Excerpt to read:
►
The increasing number of new HIV cases in Egypt is growing by up to 40% a year, according to the Joint United Nations Programme on HIV/AIDS (UNAIDS). Young and adolescent people are more vulnerable to being infected by the virus that causes AIDS than any other age group.
While, the UN says there are over 11,000 cases of people living with HIV in Egypt, the Egyptian Ministry of Health estimates the figure to be around 7,000.
“There is a 25-30 percent increase in incidents every year…it is alarming to us because of the growth of the epidemic and the discontinuation of interest from donors in funding,” the representative of UNAIDS in the country, Ahmed Khamis, said, according to the Associated Press.
“Most recently, we’ve been seeing people of a much younger age group infected with the virus. There is a higher risk now for adolescents and youths than in the past,” Khamis added.
◄
Instructions to follow:
In the passage on HIV cases in Egypt, rewrite the part that begins with "While, the UN" and ends with "be around 7,000.", substituting "number" for "figure".

Excerpted data:
►
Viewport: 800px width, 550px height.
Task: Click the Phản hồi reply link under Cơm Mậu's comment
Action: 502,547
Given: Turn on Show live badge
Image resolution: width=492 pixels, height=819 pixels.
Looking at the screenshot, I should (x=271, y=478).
◄
►
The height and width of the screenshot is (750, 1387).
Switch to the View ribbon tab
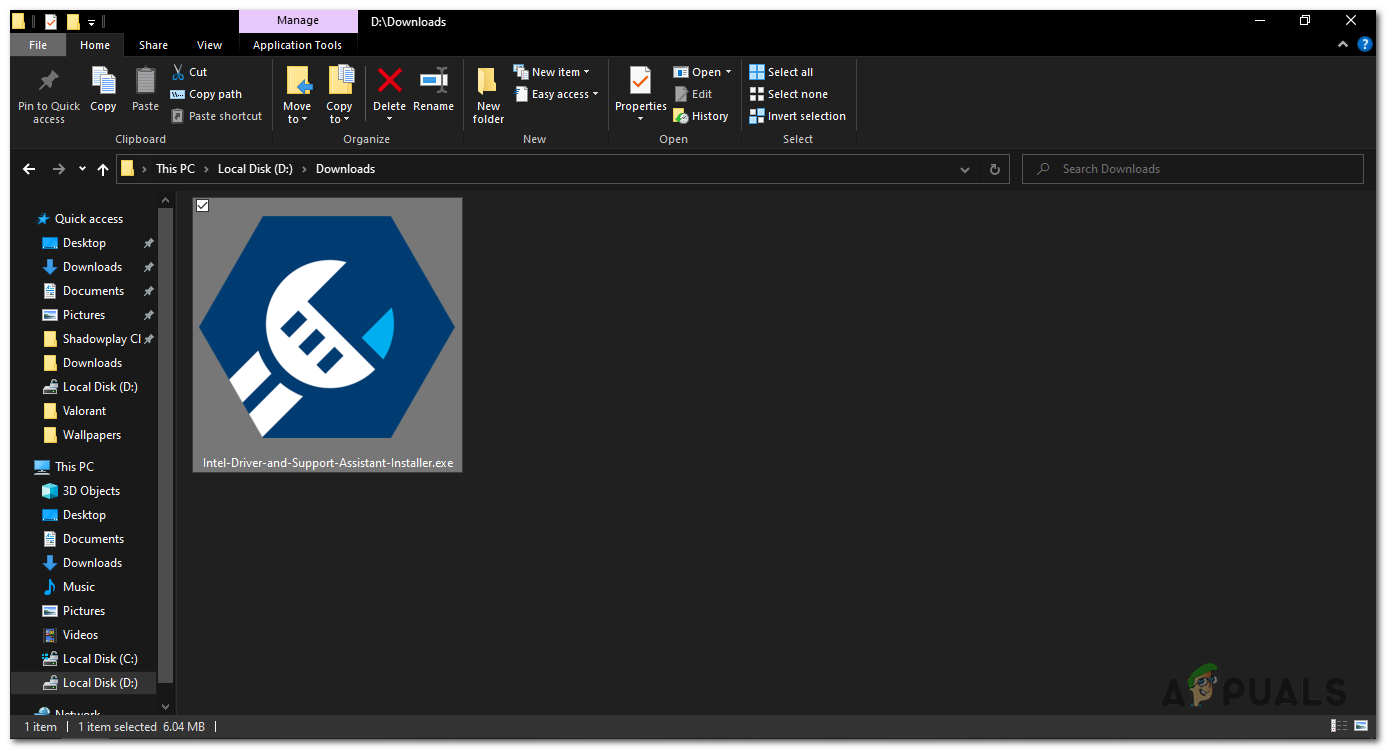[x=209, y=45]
◄
►
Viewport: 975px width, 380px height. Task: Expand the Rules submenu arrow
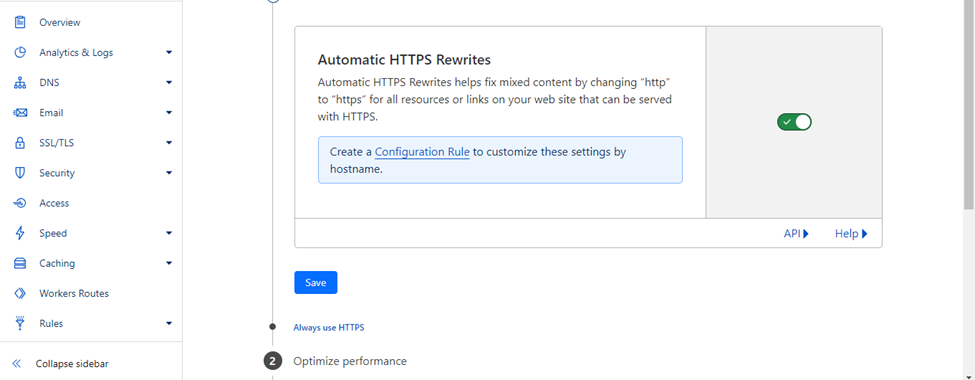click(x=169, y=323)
◄
Answer below:
While, the UN says there are over 11,000 cases of people living with HIV in Egypt, the Egyptian Ministry of Health estimates the number to be around 7,000.